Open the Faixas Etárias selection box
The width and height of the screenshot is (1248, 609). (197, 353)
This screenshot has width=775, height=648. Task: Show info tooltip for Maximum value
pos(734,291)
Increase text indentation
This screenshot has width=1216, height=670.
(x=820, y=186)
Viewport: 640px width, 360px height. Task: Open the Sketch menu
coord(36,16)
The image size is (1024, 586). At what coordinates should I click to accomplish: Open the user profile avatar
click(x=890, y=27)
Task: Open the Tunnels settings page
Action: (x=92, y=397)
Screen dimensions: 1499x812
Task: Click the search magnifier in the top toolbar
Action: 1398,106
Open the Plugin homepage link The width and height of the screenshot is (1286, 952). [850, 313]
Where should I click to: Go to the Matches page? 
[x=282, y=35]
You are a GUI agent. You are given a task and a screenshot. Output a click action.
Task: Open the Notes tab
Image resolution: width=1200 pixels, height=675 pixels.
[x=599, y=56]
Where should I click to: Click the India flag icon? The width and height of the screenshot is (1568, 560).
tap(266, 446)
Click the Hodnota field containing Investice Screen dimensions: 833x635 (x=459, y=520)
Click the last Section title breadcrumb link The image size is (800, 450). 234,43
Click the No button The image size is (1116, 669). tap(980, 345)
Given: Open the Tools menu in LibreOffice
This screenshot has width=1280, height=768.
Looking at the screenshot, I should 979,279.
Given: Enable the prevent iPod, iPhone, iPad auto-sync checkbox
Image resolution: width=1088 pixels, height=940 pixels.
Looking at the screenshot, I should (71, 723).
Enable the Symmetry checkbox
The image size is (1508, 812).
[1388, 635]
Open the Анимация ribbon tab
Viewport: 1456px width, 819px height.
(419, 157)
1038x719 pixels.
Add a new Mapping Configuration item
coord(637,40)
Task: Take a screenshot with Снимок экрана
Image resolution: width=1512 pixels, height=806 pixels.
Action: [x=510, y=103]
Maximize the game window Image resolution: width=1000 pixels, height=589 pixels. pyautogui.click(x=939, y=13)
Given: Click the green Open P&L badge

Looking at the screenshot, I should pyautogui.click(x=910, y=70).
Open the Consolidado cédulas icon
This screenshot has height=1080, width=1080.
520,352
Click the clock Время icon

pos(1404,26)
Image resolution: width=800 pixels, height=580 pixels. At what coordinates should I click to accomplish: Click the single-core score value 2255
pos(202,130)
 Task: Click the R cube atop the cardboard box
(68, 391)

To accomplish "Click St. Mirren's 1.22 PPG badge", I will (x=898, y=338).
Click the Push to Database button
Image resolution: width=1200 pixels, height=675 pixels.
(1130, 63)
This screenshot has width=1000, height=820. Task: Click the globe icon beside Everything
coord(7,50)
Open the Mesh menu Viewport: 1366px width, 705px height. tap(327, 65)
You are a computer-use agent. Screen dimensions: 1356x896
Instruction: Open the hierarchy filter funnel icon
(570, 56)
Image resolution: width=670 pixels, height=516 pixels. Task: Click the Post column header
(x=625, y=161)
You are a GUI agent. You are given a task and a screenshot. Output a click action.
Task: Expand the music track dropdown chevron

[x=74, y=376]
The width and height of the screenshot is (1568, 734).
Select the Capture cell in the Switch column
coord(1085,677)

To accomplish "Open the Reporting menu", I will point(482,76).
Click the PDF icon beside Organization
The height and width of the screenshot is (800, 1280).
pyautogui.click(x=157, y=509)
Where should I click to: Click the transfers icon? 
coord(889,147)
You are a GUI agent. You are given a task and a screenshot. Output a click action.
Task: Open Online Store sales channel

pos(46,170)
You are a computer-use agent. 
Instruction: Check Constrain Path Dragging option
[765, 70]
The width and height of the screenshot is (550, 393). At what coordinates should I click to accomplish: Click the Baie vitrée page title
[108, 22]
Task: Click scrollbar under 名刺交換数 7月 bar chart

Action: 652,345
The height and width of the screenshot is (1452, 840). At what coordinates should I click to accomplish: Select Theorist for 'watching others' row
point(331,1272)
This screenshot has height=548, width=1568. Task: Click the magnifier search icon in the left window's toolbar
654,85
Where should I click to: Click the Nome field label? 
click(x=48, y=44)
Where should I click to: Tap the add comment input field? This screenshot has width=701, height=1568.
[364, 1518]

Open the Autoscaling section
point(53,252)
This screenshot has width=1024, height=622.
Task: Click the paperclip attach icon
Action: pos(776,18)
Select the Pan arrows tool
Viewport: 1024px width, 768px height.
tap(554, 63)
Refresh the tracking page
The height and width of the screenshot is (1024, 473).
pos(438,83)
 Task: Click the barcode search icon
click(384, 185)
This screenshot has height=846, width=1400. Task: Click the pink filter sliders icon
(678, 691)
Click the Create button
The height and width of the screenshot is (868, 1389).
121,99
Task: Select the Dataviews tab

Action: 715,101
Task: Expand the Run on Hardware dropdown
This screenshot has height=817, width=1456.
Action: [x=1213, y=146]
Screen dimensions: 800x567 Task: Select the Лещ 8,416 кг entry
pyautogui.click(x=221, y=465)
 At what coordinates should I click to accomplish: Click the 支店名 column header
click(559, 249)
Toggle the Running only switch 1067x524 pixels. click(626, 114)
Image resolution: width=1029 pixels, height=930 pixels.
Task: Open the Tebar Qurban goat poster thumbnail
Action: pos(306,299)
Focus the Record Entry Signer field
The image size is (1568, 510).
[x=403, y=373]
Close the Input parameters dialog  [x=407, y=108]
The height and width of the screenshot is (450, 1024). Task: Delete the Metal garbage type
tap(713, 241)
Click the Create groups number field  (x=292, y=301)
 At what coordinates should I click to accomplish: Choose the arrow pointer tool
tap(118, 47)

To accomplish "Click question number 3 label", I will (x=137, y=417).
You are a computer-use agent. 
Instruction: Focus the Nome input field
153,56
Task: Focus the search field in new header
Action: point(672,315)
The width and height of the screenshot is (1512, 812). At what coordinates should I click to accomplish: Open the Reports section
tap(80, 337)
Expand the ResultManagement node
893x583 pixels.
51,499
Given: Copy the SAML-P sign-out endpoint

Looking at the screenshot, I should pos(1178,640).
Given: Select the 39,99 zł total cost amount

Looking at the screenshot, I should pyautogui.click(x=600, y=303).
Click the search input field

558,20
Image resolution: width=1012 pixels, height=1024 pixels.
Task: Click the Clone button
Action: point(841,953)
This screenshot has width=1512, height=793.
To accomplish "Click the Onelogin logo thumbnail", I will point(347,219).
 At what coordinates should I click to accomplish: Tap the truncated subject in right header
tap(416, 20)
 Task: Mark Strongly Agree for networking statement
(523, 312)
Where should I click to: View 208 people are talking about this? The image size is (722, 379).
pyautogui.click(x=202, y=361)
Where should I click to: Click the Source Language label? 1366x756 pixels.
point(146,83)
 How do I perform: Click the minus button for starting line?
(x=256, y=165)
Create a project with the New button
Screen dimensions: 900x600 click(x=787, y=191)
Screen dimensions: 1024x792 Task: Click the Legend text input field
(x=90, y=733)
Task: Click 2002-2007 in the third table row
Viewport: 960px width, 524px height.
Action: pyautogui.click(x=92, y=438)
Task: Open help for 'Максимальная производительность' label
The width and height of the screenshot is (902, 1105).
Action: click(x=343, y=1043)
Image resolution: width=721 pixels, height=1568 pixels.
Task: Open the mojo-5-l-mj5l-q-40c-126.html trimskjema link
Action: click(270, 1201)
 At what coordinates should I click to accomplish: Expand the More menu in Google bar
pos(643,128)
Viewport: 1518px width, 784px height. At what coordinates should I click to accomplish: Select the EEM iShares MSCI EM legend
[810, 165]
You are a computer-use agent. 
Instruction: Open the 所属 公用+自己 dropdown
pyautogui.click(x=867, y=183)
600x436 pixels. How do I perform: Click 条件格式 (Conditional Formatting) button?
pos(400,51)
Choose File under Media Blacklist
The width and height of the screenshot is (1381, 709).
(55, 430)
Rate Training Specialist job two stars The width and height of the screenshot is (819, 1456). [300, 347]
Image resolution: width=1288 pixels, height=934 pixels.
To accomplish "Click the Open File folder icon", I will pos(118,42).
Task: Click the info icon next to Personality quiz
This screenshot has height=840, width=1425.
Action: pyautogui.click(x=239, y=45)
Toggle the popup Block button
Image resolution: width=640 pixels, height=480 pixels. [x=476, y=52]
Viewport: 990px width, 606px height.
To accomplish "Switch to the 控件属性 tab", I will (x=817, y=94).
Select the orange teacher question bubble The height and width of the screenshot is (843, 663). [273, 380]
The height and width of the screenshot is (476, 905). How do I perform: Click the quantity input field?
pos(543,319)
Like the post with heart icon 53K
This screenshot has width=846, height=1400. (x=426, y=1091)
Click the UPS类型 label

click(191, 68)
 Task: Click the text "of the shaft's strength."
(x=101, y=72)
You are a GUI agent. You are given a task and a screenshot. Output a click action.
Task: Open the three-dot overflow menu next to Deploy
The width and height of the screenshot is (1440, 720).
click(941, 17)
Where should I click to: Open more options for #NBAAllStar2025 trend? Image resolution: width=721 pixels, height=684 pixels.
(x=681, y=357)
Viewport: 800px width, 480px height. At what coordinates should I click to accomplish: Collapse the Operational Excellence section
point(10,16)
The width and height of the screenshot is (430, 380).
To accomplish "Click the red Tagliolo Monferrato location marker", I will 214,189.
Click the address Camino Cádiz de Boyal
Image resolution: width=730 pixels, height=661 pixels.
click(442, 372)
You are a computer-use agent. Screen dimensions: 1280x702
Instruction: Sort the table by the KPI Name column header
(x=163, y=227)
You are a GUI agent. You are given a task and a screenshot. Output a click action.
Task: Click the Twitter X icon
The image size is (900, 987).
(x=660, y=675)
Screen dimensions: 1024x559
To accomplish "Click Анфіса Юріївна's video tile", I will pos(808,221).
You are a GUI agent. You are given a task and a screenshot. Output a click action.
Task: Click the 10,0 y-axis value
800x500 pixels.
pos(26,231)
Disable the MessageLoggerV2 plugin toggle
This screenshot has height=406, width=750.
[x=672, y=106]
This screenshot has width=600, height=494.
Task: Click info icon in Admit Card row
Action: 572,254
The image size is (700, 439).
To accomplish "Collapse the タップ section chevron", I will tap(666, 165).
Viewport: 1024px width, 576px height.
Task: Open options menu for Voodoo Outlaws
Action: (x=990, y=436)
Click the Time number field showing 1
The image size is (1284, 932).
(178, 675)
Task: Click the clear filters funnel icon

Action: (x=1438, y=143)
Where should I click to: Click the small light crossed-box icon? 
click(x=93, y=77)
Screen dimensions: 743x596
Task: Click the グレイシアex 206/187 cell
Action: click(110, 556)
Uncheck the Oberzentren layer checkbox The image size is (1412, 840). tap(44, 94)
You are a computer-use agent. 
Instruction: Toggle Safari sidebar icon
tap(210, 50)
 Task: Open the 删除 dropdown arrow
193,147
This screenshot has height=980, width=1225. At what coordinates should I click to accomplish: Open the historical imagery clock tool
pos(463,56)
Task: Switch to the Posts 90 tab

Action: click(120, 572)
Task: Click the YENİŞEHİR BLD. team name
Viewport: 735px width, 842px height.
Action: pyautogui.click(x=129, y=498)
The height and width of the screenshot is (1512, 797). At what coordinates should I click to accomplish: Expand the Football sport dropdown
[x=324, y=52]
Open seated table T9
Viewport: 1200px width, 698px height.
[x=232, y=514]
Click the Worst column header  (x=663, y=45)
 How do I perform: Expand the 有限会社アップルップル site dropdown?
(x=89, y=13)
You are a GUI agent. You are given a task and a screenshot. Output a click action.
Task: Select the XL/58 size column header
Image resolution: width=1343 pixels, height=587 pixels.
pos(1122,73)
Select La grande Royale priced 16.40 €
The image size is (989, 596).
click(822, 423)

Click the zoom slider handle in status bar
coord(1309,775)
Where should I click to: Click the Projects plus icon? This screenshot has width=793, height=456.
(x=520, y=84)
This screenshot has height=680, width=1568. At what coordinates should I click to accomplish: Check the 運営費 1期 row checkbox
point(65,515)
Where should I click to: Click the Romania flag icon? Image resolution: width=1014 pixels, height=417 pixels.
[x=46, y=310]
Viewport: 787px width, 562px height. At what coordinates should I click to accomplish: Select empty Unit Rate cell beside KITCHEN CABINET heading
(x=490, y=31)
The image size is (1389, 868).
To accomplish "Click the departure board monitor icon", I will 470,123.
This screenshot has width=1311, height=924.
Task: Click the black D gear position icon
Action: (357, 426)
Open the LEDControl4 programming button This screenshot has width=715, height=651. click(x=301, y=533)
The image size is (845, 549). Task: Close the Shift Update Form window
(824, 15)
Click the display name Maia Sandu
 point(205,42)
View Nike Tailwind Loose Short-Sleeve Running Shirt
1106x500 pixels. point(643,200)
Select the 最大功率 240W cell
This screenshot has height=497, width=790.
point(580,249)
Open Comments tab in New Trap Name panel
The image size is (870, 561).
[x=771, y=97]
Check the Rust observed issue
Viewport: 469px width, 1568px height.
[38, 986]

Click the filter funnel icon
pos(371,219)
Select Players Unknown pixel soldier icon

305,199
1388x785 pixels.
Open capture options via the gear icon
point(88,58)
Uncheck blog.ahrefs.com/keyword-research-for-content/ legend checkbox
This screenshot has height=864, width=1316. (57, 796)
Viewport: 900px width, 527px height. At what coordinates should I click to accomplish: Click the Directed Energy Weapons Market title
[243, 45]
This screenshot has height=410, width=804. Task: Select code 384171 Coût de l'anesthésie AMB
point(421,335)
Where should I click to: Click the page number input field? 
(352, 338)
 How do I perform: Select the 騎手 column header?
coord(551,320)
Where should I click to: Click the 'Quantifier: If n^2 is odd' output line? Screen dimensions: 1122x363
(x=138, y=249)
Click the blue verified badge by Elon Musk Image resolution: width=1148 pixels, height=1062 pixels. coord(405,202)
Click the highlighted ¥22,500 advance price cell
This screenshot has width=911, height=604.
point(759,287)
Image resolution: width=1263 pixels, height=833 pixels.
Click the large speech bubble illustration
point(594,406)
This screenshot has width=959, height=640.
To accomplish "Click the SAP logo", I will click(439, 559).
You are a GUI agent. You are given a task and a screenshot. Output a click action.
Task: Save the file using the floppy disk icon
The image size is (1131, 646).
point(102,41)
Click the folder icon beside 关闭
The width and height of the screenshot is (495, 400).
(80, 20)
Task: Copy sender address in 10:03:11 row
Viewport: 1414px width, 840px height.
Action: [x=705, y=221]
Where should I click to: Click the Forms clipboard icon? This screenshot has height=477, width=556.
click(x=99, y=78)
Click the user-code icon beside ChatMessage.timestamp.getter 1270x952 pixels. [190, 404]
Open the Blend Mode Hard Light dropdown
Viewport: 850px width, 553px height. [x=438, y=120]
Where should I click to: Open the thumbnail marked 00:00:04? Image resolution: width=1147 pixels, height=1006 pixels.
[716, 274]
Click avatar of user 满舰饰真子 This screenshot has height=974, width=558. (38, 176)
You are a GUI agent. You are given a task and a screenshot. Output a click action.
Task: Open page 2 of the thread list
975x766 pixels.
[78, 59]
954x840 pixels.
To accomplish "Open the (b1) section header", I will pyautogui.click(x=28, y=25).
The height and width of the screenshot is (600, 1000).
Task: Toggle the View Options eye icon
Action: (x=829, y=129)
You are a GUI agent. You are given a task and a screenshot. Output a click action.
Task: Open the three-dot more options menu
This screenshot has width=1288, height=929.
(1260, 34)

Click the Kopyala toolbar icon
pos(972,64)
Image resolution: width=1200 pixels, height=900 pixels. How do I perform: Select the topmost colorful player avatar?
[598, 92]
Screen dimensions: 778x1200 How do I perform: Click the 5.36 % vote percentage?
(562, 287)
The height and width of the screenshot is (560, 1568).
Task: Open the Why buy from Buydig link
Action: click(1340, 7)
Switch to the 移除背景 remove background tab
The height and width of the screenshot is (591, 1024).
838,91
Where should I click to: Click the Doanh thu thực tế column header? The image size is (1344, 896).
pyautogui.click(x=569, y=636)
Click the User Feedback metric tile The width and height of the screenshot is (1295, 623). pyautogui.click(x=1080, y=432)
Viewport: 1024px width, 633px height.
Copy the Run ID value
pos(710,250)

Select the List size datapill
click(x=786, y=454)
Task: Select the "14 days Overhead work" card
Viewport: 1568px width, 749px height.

◆ ◆ ◆ ◆ ◆ ◆ ◆

▸ **INSTRUCTIONS FOR THE TASK**:
Would you please copy every line in the data that contains the word "logo"?

▸ **WRITTEN SOLUTION**:
To accomplish "Click the Onelogin logo thumbnail", I will point(347,219).
To accomplish "Click the SAP logo", I will click(439, 559).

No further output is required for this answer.